The jQuery post is interesting read, especially the Q&A section starting with this one:

If jQuery 1.9 and 2.0 are basically the same API, what makes 2.0 compelling?
Smaller size, better performance, and the lack of problems introduced by the need for oldIE support. We expect that we can improve error handling in the $.Deferred implementation in 2.0, for example, whereas we can’t do that as long as oldIE is supported.

I also found this post from 37signals from Feb 1, where they announce that Basecamp Next wont have support for IE8.

As others have pointed out, just how much of the web will break for oldIE browsers in 1-2 years? My hunch it is quite a large part. Sooner rather than later we will see sites such as Facebook and Twitter drop the support as well. Yes, I know those are probably not that relevant for those organizations that stubbornly will continue to cap their use of browser to IE8.

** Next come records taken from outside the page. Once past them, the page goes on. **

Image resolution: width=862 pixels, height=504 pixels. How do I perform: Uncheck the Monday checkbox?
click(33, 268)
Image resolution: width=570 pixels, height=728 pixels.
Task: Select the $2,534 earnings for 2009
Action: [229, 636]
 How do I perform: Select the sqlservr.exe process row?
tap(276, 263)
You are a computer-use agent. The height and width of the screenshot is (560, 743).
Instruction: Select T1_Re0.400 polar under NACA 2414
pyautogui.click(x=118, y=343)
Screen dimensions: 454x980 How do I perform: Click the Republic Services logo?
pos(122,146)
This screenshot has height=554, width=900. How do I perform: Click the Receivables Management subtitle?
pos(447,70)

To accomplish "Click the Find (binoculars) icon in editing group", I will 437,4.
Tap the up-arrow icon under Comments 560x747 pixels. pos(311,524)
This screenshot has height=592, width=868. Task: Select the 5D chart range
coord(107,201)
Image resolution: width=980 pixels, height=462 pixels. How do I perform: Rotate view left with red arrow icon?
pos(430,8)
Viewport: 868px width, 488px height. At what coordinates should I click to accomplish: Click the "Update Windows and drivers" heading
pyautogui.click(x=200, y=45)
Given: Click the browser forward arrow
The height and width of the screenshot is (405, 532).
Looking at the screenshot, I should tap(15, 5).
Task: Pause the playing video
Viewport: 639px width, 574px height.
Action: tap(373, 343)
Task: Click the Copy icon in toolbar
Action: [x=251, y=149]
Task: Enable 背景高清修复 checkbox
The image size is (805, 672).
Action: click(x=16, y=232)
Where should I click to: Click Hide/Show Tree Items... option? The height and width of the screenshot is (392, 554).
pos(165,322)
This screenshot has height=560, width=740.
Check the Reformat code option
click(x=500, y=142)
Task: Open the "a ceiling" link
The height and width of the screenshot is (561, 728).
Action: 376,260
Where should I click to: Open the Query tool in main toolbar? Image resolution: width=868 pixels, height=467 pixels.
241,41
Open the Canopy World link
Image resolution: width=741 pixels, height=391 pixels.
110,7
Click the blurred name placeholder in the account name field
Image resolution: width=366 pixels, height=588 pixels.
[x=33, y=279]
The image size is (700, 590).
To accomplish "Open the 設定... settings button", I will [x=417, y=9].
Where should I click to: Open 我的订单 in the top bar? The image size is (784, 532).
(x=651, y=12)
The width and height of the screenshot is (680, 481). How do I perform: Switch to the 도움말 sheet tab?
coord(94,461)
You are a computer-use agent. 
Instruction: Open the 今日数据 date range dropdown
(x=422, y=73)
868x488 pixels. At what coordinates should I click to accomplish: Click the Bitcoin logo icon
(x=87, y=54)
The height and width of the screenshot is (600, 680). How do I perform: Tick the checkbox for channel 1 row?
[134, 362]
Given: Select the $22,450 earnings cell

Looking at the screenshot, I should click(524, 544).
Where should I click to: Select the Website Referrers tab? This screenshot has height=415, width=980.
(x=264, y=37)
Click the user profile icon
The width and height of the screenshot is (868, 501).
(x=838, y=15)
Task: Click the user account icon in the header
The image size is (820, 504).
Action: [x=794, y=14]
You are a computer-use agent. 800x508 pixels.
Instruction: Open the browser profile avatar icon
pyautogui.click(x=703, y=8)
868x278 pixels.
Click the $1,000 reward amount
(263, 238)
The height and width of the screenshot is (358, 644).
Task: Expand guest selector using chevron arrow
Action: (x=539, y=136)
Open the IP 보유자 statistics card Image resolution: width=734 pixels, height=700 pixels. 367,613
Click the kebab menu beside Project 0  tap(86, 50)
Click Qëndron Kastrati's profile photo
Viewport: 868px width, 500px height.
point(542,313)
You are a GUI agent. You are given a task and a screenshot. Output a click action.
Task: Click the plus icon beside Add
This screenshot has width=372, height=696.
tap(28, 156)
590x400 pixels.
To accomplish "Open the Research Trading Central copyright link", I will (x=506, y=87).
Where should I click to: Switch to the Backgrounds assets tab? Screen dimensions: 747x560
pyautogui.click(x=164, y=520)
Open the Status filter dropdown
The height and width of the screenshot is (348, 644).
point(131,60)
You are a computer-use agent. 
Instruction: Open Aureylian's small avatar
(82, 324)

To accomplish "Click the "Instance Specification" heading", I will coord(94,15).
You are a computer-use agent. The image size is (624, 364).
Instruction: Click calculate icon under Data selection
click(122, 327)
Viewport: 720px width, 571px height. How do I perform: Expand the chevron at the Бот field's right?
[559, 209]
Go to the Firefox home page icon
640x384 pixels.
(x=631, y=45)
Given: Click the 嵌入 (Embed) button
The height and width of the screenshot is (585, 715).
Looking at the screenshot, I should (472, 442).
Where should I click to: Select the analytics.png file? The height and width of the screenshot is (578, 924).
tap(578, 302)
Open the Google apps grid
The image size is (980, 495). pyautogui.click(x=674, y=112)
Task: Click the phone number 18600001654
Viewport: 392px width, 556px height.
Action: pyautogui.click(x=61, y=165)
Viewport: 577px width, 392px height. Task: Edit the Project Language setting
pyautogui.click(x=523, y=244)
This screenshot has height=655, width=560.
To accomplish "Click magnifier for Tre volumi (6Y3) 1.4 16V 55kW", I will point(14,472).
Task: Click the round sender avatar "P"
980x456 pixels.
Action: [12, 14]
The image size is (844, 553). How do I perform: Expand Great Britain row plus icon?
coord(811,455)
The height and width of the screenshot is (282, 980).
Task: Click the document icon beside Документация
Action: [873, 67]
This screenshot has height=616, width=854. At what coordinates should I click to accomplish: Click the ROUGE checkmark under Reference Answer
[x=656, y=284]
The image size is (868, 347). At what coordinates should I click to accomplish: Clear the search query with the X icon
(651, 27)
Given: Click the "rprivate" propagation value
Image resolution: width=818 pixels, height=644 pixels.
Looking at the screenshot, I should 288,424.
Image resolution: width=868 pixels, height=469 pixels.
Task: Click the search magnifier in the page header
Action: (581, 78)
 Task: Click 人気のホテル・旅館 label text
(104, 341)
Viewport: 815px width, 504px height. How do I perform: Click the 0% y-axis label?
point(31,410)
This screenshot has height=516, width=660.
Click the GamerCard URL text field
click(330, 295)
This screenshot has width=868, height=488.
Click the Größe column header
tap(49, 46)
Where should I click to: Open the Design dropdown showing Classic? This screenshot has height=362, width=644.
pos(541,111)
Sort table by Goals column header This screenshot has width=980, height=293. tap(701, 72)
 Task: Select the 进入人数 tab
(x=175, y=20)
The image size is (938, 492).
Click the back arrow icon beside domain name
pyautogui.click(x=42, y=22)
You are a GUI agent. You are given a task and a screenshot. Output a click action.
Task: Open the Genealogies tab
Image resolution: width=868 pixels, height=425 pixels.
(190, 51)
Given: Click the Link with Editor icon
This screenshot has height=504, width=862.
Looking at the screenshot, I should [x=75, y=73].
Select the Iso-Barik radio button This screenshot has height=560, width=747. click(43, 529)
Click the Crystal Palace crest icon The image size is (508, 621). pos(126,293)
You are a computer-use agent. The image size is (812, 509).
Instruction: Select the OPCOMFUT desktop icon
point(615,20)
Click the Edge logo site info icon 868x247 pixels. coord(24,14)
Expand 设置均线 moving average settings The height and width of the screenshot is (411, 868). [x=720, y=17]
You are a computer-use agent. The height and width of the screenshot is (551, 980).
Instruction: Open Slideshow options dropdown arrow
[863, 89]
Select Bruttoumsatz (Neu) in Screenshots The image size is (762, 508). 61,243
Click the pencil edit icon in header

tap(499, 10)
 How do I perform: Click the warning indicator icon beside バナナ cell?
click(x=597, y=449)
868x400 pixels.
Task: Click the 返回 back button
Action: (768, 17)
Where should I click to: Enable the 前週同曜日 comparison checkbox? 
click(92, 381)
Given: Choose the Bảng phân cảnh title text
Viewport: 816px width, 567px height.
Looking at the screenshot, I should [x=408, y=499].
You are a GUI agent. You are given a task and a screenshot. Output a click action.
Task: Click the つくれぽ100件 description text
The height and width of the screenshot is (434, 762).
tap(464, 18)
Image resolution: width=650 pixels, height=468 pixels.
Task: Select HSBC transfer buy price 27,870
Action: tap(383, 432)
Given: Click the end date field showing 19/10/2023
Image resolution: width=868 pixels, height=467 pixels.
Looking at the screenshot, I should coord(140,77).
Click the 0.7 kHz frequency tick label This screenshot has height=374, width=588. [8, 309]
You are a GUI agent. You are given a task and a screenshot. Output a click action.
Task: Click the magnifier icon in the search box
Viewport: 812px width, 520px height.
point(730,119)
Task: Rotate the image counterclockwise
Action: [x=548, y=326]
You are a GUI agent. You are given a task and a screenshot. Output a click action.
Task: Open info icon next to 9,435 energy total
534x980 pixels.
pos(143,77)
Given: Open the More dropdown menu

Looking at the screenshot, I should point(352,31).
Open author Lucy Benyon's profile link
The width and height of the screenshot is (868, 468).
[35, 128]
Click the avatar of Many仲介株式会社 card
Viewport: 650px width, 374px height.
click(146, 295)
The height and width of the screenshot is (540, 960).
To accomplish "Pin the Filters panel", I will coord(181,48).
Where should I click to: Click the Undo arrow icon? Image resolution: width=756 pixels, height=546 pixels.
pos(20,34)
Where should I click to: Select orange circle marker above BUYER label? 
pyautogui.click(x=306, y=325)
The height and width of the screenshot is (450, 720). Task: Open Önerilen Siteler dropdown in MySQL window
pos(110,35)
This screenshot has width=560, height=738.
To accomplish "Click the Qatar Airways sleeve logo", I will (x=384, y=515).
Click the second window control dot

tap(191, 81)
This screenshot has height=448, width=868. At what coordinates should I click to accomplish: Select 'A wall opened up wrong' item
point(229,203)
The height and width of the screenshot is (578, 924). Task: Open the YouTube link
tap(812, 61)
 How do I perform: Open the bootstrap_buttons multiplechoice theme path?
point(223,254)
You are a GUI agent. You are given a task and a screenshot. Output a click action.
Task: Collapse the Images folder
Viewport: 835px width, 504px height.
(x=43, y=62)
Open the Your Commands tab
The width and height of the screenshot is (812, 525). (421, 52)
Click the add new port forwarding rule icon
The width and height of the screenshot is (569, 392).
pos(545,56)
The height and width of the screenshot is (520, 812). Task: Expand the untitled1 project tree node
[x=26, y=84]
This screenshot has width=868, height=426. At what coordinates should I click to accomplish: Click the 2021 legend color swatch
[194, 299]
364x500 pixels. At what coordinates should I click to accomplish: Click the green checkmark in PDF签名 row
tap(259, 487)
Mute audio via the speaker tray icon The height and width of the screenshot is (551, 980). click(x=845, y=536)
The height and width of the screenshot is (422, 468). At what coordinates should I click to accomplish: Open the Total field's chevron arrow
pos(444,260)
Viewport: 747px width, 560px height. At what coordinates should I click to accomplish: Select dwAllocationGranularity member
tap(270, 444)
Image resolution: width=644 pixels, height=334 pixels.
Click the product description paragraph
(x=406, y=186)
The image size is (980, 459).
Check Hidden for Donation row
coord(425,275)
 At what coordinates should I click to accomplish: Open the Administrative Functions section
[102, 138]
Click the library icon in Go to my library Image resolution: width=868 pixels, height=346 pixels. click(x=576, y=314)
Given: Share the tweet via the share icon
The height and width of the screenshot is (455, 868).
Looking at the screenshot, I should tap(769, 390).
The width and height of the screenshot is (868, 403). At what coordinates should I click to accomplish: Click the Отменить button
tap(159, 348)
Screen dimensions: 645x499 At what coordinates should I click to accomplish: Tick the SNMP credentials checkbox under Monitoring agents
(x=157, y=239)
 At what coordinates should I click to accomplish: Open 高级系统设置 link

However, besides them sticking to IE8 due to internal applications they still need it for, with #1787146: Make IE8 behave as no-js (do not run any Drupal JavaScript on IE8) any Drupal 8 site they visit will still work to some extent and those site owners will be able to add additional IE8 support in the theme if they so desire. I also quite convinced there will be several contrib projects that add more extensive support as well.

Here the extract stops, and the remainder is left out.